Task brief:
Repeat word for word the lines starting at the one with "Task: Click the right end of Total runs line" and ending at the final line of the material, both ends included; omit pictures.

Dataset excerpts:
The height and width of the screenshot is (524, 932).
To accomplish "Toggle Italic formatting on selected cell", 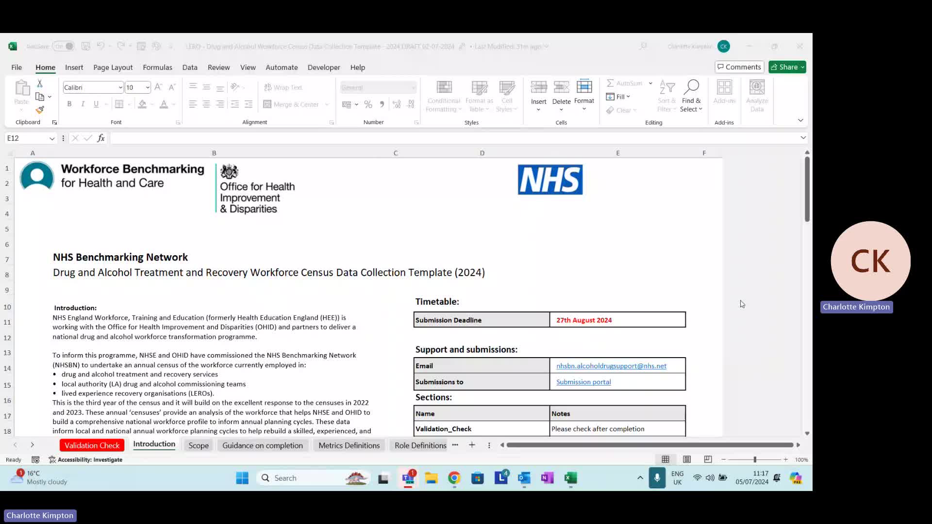I will [83, 104].
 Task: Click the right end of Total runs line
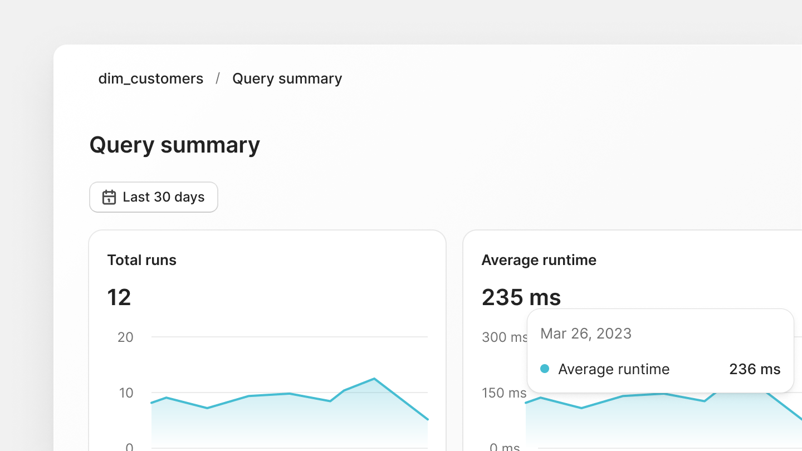[427, 419]
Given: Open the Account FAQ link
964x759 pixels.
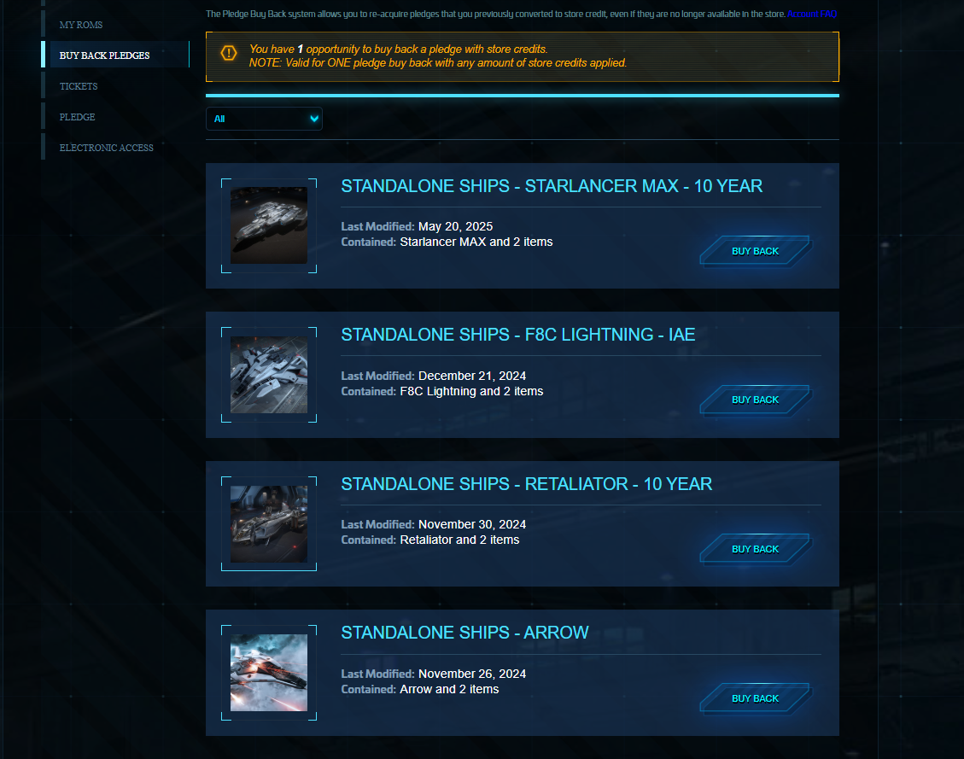Looking at the screenshot, I should point(811,14).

Response to this task:
 Task: Click the right end of Total runs line
[427, 419]
Given: Open the Account FAQ link
964x759 pixels.
Looking at the screenshot, I should point(811,14).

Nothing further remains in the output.